== WHAT YOU SHOULD DO ==
Exactness is required throughout. Return every record once more.

(Beginning of GIVEN ENTRIES)

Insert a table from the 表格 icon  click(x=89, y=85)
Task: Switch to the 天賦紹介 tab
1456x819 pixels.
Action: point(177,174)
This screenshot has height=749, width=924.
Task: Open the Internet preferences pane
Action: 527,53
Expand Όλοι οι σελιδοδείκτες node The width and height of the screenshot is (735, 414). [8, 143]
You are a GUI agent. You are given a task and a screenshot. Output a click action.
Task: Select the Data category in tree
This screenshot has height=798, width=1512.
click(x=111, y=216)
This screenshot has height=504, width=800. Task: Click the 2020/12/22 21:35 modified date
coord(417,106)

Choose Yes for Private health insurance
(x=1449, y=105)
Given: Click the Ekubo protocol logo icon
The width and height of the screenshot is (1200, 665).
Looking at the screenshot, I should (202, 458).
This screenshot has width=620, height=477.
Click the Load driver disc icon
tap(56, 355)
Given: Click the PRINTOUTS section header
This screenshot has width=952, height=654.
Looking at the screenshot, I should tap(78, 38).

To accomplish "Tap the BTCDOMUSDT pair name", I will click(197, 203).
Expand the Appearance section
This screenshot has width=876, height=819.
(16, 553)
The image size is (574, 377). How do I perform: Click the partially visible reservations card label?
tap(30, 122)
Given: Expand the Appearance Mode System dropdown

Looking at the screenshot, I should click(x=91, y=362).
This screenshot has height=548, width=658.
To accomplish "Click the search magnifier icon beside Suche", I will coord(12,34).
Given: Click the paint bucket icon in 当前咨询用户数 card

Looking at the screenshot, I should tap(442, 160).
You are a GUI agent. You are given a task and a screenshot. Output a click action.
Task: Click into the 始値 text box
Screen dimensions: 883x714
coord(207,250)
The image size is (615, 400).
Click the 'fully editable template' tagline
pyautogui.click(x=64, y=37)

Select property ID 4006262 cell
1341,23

(End of GIVEN ENTRIES)

== TASK OUTPUT ==
Insert a table from the 表格 icon  click(x=89, y=85)
Task: Switch to the 天賦紹介 tab
1456x819 pixels.
Action: point(177,174)
This screenshot has height=749, width=924.
Task: Open the Internet preferences pane
Action: 527,53
Expand Όλοι οι σελιδοδείκτες node The width and height of the screenshot is (735, 414). [8, 143]
You are a GUI agent. You are given a task and a screenshot. Output a click action.
Task: Select the Data category in tree
This screenshot has height=798, width=1512.
click(x=111, y=216)
This screenshot has height=504, width=800. Task: Click the 2020/12/22 21:35 modified date
coord(417,106)

Choose Yes for Private health insurance
(x=1449, y=105)
Given: Click the Ekubo protocol logo icon
The width and height of the screenshot is (1200, 665).
Looking at the screenshot, I should (202, 458).
This screenshot has width=620, height=477.
Click the Load driver disc icon
tap(56, 355)
Given: Click the PRINTOUTS section header
This screenshot has width=952, height=654.
Looking at the screenshot, I should tap(78, 38).

To accomplish "Tap the BTCDOMUSDT pair name", I will click(197, 203).
Expand the Appearance section
This screenshot has width=876, height=819.
(16, 553)
The image size is (574, 377). How do I perform: Click the partially visible reservations card label?
tap(30, 122)
Given: Expand the Appearance Mode System dropdown

Looking at the screenshot, I should click(x=91, y=362).
This screenshot has height=548, width=658.
To accomplish "Click the search magnifier icon beside Suche", I will coord(12,34).
Given: Click the paint bucket icon in 当前咨询用户数 card

Looking at the screenshot, I should tap(442, 160).
You are a GUI agent. You are given a task and a screenshot. Output a click action.
Task: Click into the 始値 text box
Screen dimensions: 883x714
coord(207,250)
The image size is (615, 400).
Click the 'fully editable template' tagline
pyautogui.click(x=64, y=37)

Select property ID 4006262 cell
1341,23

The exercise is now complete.